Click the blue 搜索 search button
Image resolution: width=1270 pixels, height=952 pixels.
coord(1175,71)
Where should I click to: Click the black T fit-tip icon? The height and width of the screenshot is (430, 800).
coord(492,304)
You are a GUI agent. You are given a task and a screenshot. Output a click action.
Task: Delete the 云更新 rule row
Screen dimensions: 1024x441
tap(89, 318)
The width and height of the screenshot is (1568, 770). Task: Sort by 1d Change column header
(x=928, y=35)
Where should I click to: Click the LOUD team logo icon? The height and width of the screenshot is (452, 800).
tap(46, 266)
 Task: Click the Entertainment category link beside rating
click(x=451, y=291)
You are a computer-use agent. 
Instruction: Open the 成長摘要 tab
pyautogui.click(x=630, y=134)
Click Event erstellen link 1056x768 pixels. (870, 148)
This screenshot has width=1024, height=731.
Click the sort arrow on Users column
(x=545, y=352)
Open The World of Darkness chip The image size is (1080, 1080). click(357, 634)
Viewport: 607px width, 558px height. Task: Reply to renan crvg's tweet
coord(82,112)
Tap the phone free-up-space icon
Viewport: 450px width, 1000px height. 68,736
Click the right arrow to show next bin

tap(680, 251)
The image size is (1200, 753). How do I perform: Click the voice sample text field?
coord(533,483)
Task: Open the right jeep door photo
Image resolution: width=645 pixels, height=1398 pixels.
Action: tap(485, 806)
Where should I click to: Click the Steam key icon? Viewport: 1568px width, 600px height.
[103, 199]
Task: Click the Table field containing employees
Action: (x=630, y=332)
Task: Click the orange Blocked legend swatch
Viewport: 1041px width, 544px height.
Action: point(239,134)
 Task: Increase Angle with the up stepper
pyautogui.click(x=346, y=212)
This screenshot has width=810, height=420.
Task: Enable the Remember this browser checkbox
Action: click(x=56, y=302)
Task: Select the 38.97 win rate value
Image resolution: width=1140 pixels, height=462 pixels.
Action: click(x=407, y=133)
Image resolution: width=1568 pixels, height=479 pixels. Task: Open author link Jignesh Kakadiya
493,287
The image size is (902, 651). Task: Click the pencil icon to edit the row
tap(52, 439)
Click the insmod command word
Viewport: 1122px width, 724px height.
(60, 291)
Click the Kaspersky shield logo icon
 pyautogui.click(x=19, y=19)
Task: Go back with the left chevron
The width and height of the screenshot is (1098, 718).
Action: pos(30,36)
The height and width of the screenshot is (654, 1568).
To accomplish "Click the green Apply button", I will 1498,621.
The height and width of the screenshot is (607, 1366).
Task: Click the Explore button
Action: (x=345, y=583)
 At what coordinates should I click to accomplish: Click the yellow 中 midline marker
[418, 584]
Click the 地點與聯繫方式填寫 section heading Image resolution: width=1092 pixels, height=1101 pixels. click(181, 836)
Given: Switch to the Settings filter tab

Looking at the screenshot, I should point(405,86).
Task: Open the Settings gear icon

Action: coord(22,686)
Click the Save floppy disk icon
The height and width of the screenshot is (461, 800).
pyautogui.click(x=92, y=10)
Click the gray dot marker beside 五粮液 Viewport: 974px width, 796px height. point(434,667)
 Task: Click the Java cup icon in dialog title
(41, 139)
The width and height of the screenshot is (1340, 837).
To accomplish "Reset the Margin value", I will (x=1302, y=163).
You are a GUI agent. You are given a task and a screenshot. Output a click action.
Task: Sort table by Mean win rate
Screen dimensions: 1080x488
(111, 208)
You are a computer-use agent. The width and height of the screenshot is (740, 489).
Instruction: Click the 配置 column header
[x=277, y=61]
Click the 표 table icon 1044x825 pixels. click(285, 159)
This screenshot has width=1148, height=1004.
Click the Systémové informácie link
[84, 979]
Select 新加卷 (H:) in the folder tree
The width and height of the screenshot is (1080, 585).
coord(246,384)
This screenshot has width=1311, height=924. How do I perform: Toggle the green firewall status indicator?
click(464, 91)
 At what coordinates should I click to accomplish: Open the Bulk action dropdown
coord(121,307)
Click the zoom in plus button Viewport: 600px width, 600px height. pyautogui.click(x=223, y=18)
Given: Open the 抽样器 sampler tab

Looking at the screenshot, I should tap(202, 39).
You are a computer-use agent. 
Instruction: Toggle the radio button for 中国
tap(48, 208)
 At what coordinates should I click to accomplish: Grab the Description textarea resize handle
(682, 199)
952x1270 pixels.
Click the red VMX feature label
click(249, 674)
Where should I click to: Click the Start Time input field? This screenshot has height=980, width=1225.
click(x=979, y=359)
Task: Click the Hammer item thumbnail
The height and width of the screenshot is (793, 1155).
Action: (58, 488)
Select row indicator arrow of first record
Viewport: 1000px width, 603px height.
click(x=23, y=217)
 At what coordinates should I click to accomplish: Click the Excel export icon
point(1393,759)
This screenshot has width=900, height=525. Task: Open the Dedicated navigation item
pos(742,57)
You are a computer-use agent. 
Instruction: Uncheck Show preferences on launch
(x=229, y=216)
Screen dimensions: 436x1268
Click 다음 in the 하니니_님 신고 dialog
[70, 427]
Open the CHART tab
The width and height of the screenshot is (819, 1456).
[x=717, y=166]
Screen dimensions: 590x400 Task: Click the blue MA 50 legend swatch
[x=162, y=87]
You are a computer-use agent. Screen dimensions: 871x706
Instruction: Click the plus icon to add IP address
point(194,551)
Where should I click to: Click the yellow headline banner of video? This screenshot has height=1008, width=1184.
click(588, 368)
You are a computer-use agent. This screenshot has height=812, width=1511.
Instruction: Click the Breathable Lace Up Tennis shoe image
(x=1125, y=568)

▸ **What you have to do**
The entries above hold the needed span. Transcribe exactly the lines from the one with "Task: Open the Settings gear icon" to the one with "Task: Click the Hammer item thumbnail", both included.

▸ **Completed task**
Task: Open the Settings gear icon

Action: coord(22,686)
Click the Save floppy disk icon
The height and width of the screenshot is (461, 800).
pyautogui.click(x=92, y=10)
Click the gray dot marker beside 五粮液 Viewport: 974px width, 796px height. point(434,667)
 Task: Click the Java cup icon in dialog title
(41, 139)
The width and height of the screenshot is (1340, 837).
To accomplish "Reset the Margin value", I will (x=1302, y=163).
You are a GUI agent. You are given a task and a screenshot. Output a click action.
Task: Sort table by Mean win rate
Screen dimensions: 1080x488
(111, 208)
You are a computer-use agent. The width and height of the screenshot is (740, 489).
Instruction: Click the 配置 column header
[x=277, y=61]
Click the 표 table icon 1044x825 pixels. click(285, 159)
This screenshot has width=1148, height=1004.
Click the Systémové informácie link
[84, 979]
Select 新加卷 (H:) in the folder tree
The width and height of the screenshot is (1080, 585).
coord(246,384)
This screenshot has width=1311, height=924. How do I perform: Toggle the green firewall status indicator?
click(464, 91)
 At what coordinates should I click to accomplish: Open the Bulk action dropdown
coord(121,307)
Click the zoom in plus button Viewport: 600px width, 600px height. pyautogui.click(x=223, y=18)
Given: Open the 抽样器 sampler tab

Looking at the screenshot, I should tap(202, 39).
You are a computer-use agent. 
Instruction: Toggle the radio button for 中国
tap(48, 208)
 At what coordinates should I click to accomplish: Grab the Description textarea resize handle
(682, 199)
952x1270 pixels.
Click the red VMX feature label
click(249, 674)
Where should I click to: Click the Start Time input field? This screenshot has height=980, width=1225.
click(x=979, y=359)
Task: Click the Hammer item thumbnail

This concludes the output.